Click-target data
• • • •

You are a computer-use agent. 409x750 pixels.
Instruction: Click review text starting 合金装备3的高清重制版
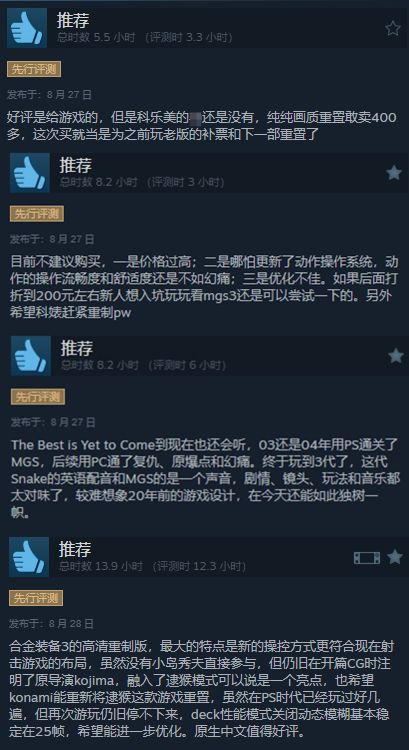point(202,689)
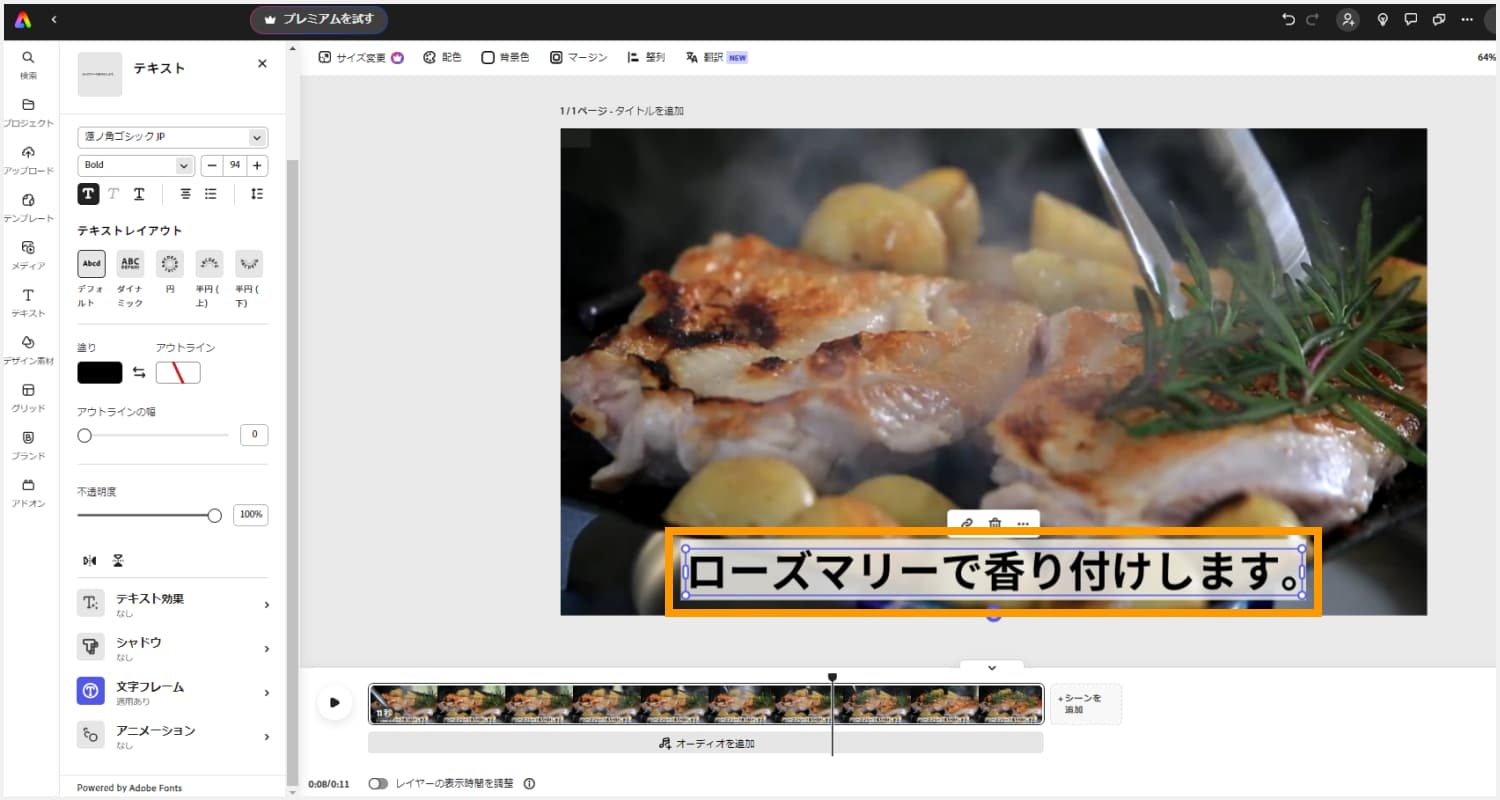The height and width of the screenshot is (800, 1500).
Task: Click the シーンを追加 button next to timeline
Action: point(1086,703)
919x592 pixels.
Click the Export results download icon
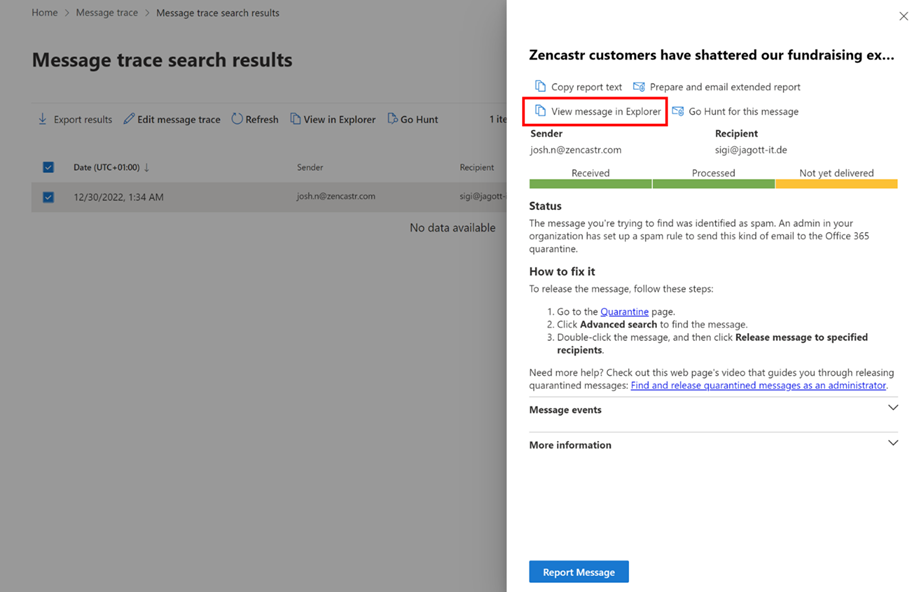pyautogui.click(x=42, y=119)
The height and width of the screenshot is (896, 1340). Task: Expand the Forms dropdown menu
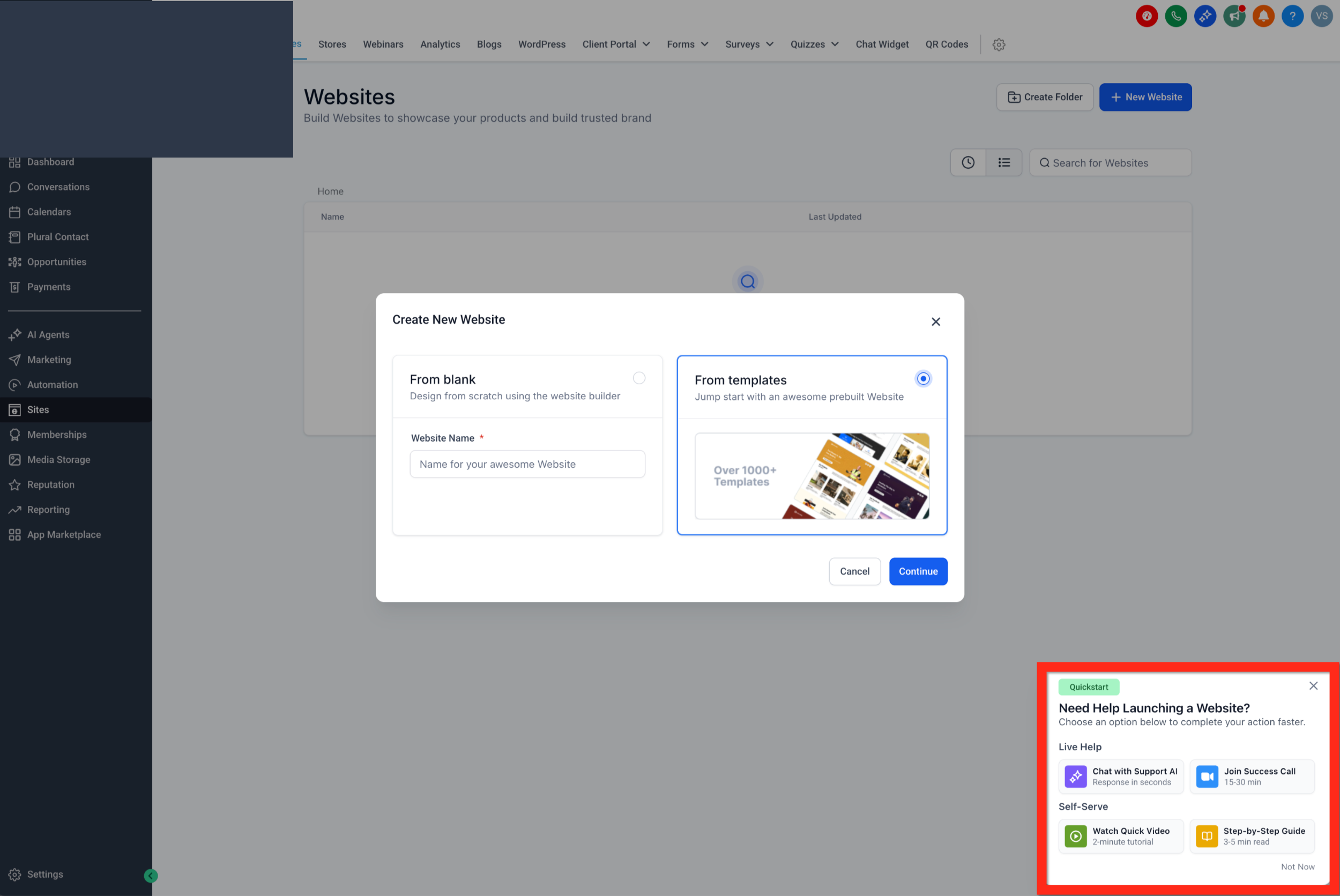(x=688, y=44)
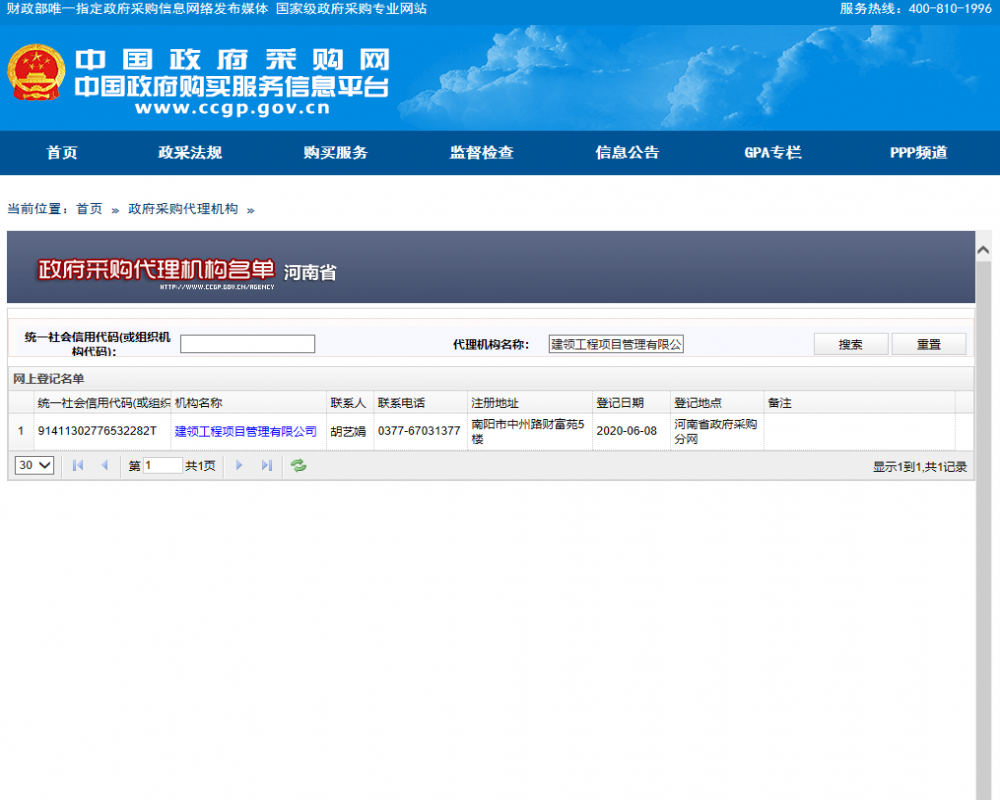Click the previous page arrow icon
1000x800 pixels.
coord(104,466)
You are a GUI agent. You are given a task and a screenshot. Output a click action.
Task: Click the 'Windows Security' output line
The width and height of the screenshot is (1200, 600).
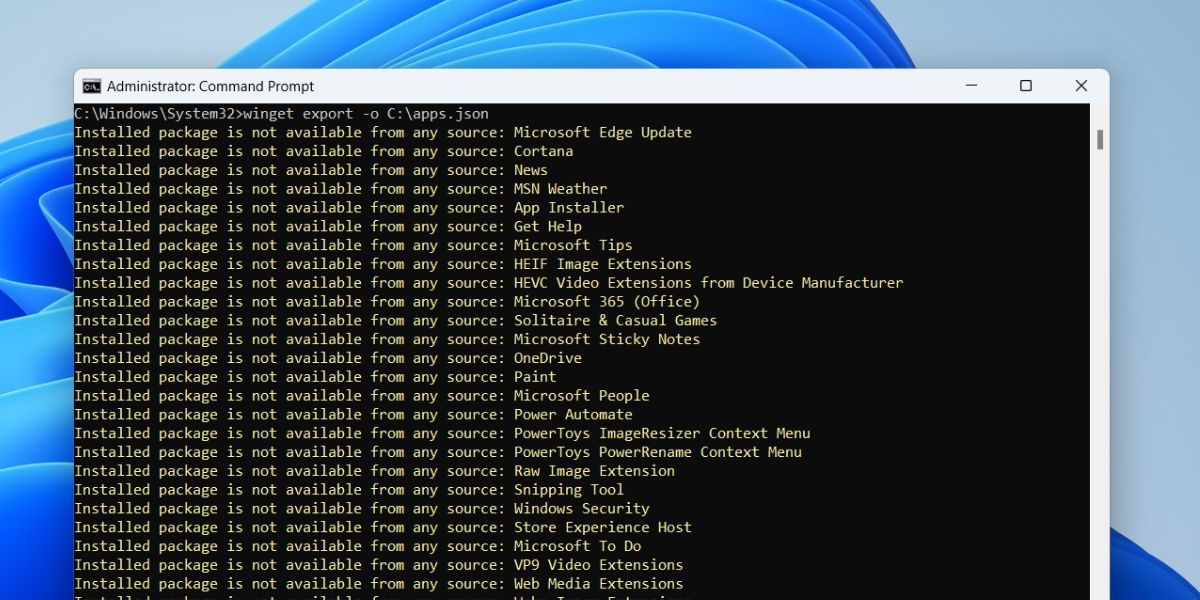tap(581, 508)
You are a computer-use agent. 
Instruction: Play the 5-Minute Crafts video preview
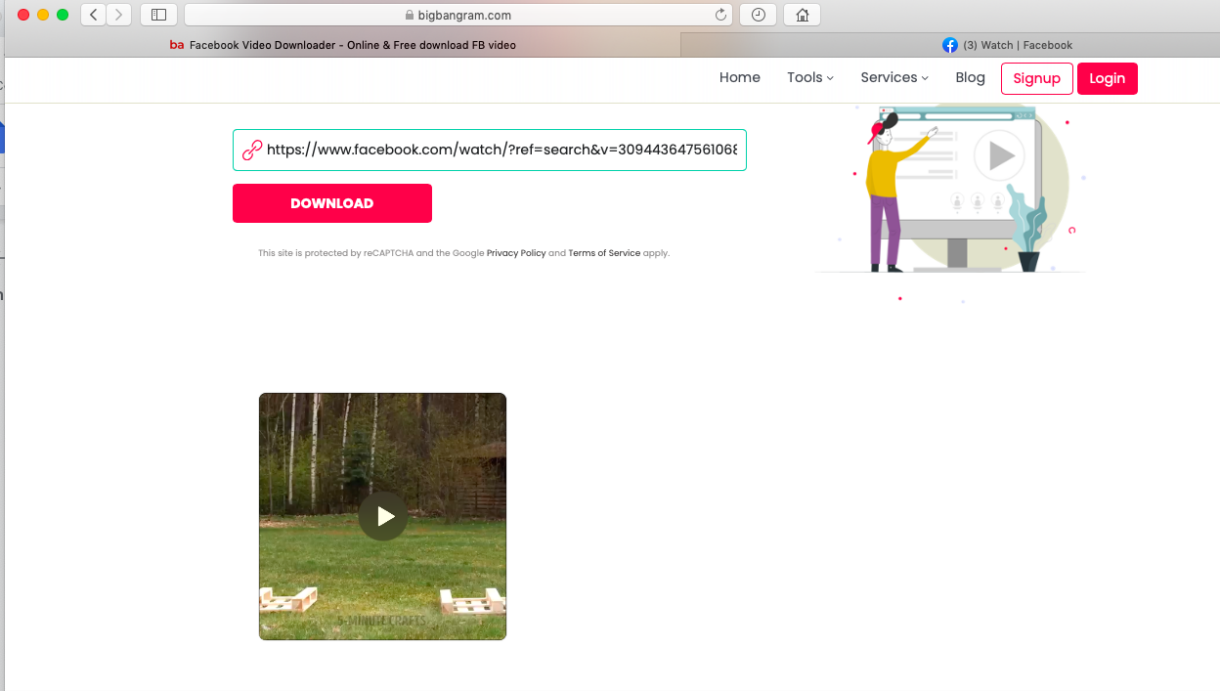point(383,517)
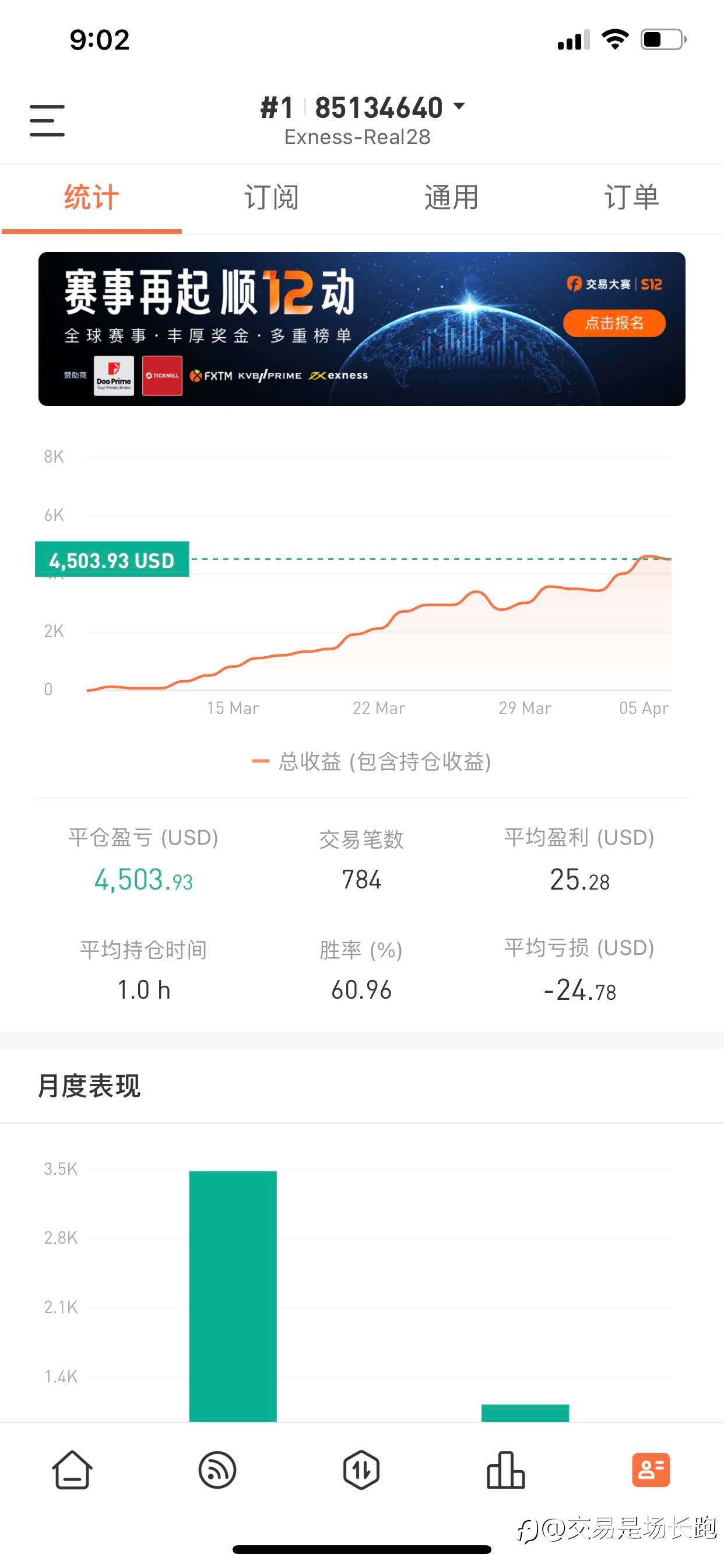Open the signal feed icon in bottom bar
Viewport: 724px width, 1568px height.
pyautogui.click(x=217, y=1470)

• • • •

Put every line of the items above into a JSON list of strings, one string per line, skipping blank lines. Leave the pictures out.

[
  "You are a computer-use agent. 409x750 pixels.",
  "Instruction: Click review text starting 合金装备3的高清重制版",
  "point(202,689)",
  "The height and width of the screenshot is (800, 1500).",
  "Task: Click the シーンを追加 button next to timeline",
  "Action: point(1086,703)",
  "919x592 pixels.",
  "Click the Export results download icon",
  "pyautogui.click(x=42, y=119)",
  "The height and width of the screenshot is (896, 1340). Task: Expand the Forms dropdown menu",
  "(x=688, y=44)",
  "Click the previous page arrow icon",
  "1000x800 pixels.",
  "coord(104,466)",
  "You are a GUI agent. You are given a task and a screenshot. Output a click action.",
  "Task: Click the 'Windows Security' output line",
  "The width and height of the screenshot is (1200, 600).",
  "tap(581, 508)",
  "You are a computer-use agent. ",
  "Instruction: Play the 5-Minute Crafts video preview",
  "point(383,517)",
  "Open the signal feed icon in bottom bar",
  "Viewport: 724px width, 1568px height.",
  "pyautogui.click(x=217, y=1470)"
]